Palm Sunday - Year C - 2025

Jeff Bagnall • 11 April 2025

In the first reading ( Isaiah 50:4-7 ) the prophet is lyrical about his own experience, He has faithfully heeded and delivered God’s word, but it is met with rejection and physical abuse,. Yet he has faith that all will be well in the end. His words are easily applied to Jesus’ life and are appropriate at this season of the Liturgical year. Because God is ‘a stable character’ people are treated in basically the same way by Him in whatever century, though differently according to their circumstances and response; in this way the suffering but faithful life of a past individual, like Isaiah, can be seen as a foretelling of how God deals especially in His Incarnate Son, Jesus, but also with us in our corporate and individual lives. The responsorial psalm shows the same pattern and personal anguish and hope.

The second reading ( Philippians 2:6-11 ) is part of a hymn expressing Christian belief about the Divinity of Jesus. It is difficult to translate the words used to describe this enormous mystery. So the phrase “being in the form of God” (King James Version) is quite a literal translation of the original Greek, but our understanding of the Incarnation is better expressed as “His state was divine”( Jerusalem Bible); it is interesting to look at various translations of this opening phrase. The hymn that this reading is part of, goes on to say that Christ took on human life and became like us; and this meant he was involved in and effected by all the messiness of human life and all the struggles and temptations it brings. But, as He held firm to his calling by the Father in the face of enormous difficulties, so we could expect to be elevated to be with God in glory if we hold to our call as Christians through the difficulties of our lives.

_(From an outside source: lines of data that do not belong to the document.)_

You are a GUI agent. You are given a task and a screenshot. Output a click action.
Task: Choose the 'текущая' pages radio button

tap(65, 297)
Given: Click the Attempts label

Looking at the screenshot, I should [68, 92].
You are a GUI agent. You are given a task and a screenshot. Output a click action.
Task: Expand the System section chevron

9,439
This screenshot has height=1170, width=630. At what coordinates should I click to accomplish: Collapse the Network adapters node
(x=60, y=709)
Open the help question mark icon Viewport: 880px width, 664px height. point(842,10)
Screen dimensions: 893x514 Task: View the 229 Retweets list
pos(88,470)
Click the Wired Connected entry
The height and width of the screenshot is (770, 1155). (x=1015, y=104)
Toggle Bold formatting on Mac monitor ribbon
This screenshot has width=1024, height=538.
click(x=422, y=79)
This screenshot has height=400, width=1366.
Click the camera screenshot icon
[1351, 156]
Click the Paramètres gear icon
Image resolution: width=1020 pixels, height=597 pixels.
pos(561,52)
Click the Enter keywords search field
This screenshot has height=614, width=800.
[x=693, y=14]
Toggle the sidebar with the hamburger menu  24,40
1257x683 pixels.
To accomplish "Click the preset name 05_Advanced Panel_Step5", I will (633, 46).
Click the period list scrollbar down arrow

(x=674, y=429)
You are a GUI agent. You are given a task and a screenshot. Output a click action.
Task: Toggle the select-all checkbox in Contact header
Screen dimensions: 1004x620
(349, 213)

The Passion narrative in Matthew ( selected from chapters 26f ), generally follows that of Mark.  In recent decades the Catholic Church has emphasised the resurrection and the element of joy and glory more than the trials that led up to it. Yet as well as this great message of hope and new life, it is almost reassuring to know that what leads to this is a life dedicated to the good of others and of the world, and this means a life subject to great disappointment and, for many, much suffering both emotional, psychological and physical. With this in mind we follow the story of the completion of Jesus’ life. Passion is not just suffering, Donald Senior points out, that passion is also a great enthusiasm for something you believe in – so each of us can consider, what is my passion?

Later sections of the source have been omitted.